Speech Transcript - Dataset Shift in PLDA based Speaker Verification

So, good afternoon and thank you, Patrick.

Well, I am Carlos Vaqueros from Agnitio, from Spain, and I'm presenting our work on

Datasets shift in PLDA based speaker verification,

which is, actually, an analysis on

several techniques

that can be used in

PLDA systems to indicate the effect of dataset shift. But also it's analysis on the

limitations that the PLDA systems have, when dealing with dataset shift.

So, dataset shift is the mismatch that may appear between the joint distributions of inputs

and outputs

for training and testing.

Okay? In general, we have three types of dataset shift. First one will be covariate

shift , which is the... which appears when there is

when the distribution of the inputs, differ from training to testing and it's the most

usual one, the most usual type of dataset shift, since it is related to channel

variability, session variability or language mismatch. But there are also another types of

dataset shift, for example prior probability shift, which is related to variations in the operating

point;

or concept shift, which is related to adversarial environments, that in speaker verification will be

spoofing attempts.

In this ... in this work we're focusing on covariate shift.

Covariate shift has been widely studied in the speaker verification.

We know that there are several techniques developed to compensate for channel/ session variability or

language mismatch. But most of the sessions, most of these techniques work under the assumption

that large datasets are available for training.

The thing is: what happens in real situations, where we face a completely new and

unknown situation and we don't have data to train these... these approaches? For example, here

we have some results.

We are considering the JFA system,

that

to face the condition one, the NIST, SRE, await, which is interview-interview, and we don't

use any telephone, any microphone data for training channel. So, we can see that JFA

if not using microphone data, is not much better classical map

doesn't use any compensation at all

So, once we have the microphone data, we get

a huge improvement.

So the thing is, what can we do we in real scenarios that are unknown

and unseen?

Well, if we don't have any data, it's hard to do anything, but usually we

can, we can expect that some little amount of matched data is provided. So, there

is the thing that we could do.

We can define some probabilistic framework, so that it is possible to perform an adaptation,

even a modeled train.

When a mismatch development data and given some matched data, we... so we can adapt

the model parameters and they can work as soon as possible in this new scenario.

But to do this in a natural way and

to derive it eassily, we should suspect that the

the speaker verification system would be a monolithic system that provides a single probabilistic framework

to compute the likelihood of the model parameters given the data.

Well, the first approach is to JFA were monolythic, so they provided a framework in

which algorithm worked, that defined this, the weight to adapt of these parameters.
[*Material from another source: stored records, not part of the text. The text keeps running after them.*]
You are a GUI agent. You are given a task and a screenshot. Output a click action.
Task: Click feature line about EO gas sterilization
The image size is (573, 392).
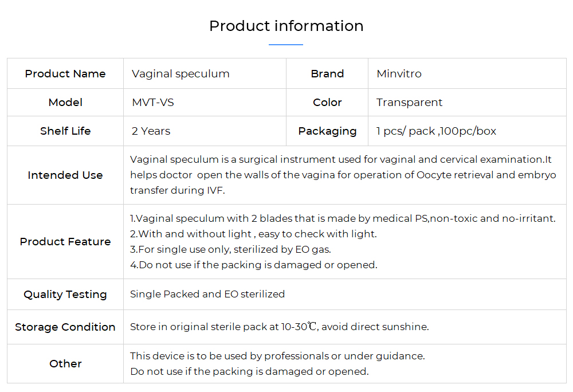tap(230, 249)
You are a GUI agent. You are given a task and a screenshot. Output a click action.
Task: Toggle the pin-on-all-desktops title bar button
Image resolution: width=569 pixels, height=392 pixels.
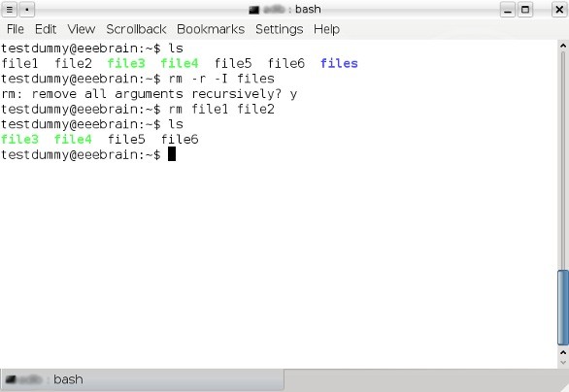point(27,10)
It could

be possible to define weight to adapt these parameters, given a small amount of data.

But, currents state-of-the-art PLDA systems, they are modular, so we have several model levels.
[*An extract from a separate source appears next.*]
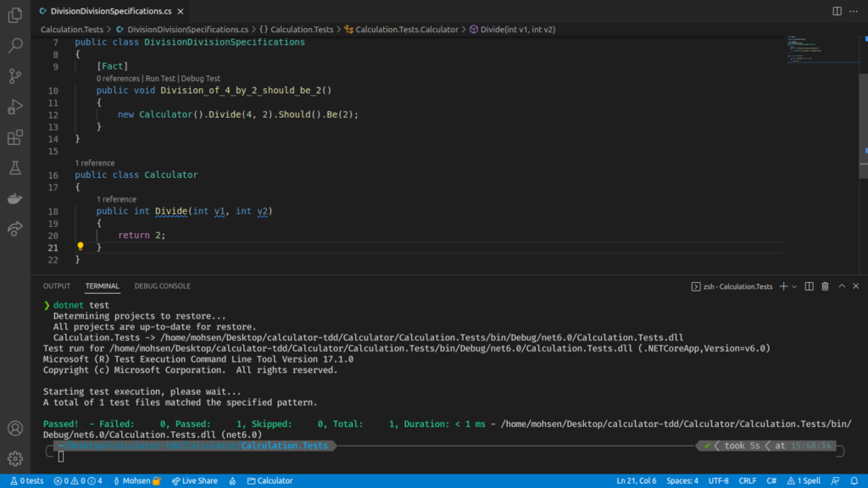Open the Search panel

(14, 45)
We have started with the first level, the UBM, so we plan the UBm separately

and it provides sufficient statistics. We used to train the i-vector extractor, a total variability

subspace, and then we obtained i-vectors and we used them to train the PLDA model,

but we used them as features. PLDA model has no knowledge of how these features

were structured,

just the prior distribution they have.

So it it's ... this model has it's advantages, because it's very easy to

to keep improving this model, since we can fix the UBM and work in the

total variability matrices, which is fast to train and

we can try many things and prove it. And also the i-vector extractor is fixed,

we can work a lot and very quickly in PLDA model, and we keep improving

it.

But, in test of adapting this model to new situations, it's ... it has some

problems. Because either we work in the highest level, in a highest model level, that

is PLDA and we adapt the PLDA parameters to face the new situations

or if we want to work in

lower model levels, we will need to retrain

the whole system.

For example, if we have adapted the UBM, our i-vector extractor is not valid anymore,

so we will need to retrain it on the whole data. And this is not

feasible in many applications, for example an application that you want to learn online as

you get more data, in new situation, so you...

need to have all the development data every time we adapt the UBM, so that's

not... it will take a long time to adapt it for even a few set

of recording, a small set of recrding. So that's not feasible in many applications.
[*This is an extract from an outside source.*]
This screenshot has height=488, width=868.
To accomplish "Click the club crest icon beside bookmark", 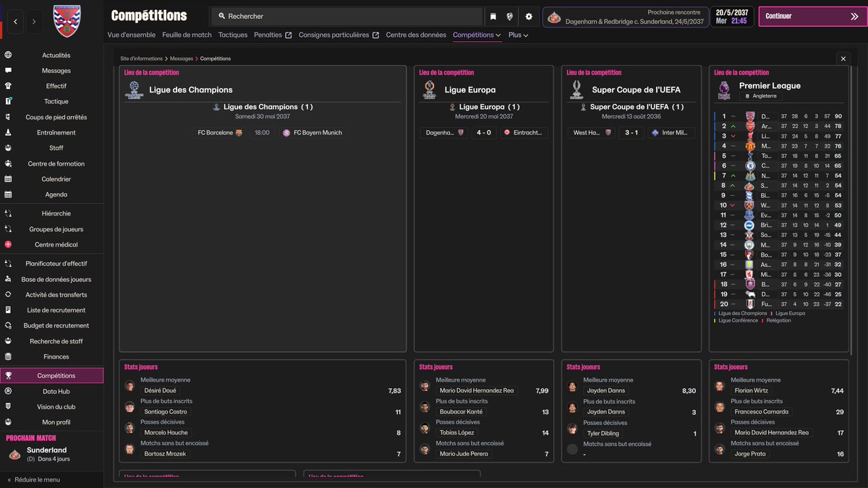I will pyautogui.click(x=510, y=16).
Well, we... in any case, there are several techniques that we've done, that we can

apply

in a PLDA system. First thing we could do is, we can

the UBM, attend to the subsequent model levels, but we will need to retrain the

whole system.

We can do it pooling all the available data, the development data and the matched

data, or we could do it weighting of datasets. But, this will be not feasible

in many applications.

So, we can also work in the i-vector extractor. One thing that has been done

is to

is to train a new total variability matrix on the matched

matched data.

Stack it with the original total

variability matrix.

Well, this approach has some to work, but usually you need a quite large amount

of data to train the match, total variability matrix. And also, it will require to

retrain the PLDA model.

It will have some problems. And also, become working

in the PLDA

PLDA model. Here, what we are proposing to do is simply use the length normalization.

But using

some sort of i-vector adaptation by centering

using the i-vector mean from the matched dataset.

What it has to say?

Here

it should be some reference to the word, the study done by Jesus, that is

also another approach that could have to compensate for covariate shift

in five to six percent and after another approach.

So, this

these problems, but always work in the PLDA model so the UBM and the i-vector

extractor are modified.

To test these techniques, what we do is we simulate covariate shift into variation language

mismatch.

So we assume that our system has been trained completely on English data.

We will evaluate it in mismatched groups of languages. We will consider Chinese, Hindi-Urdu and

Russian. As the development data we will use the NIST data from zero four to

zero six, the Switchword data and Fisher data.

Here we will have the number of session speakers that we have for each language

for Chinese we'll have

quite a large amount of data.

For example, for Hindi-Urdu we don't have much development data.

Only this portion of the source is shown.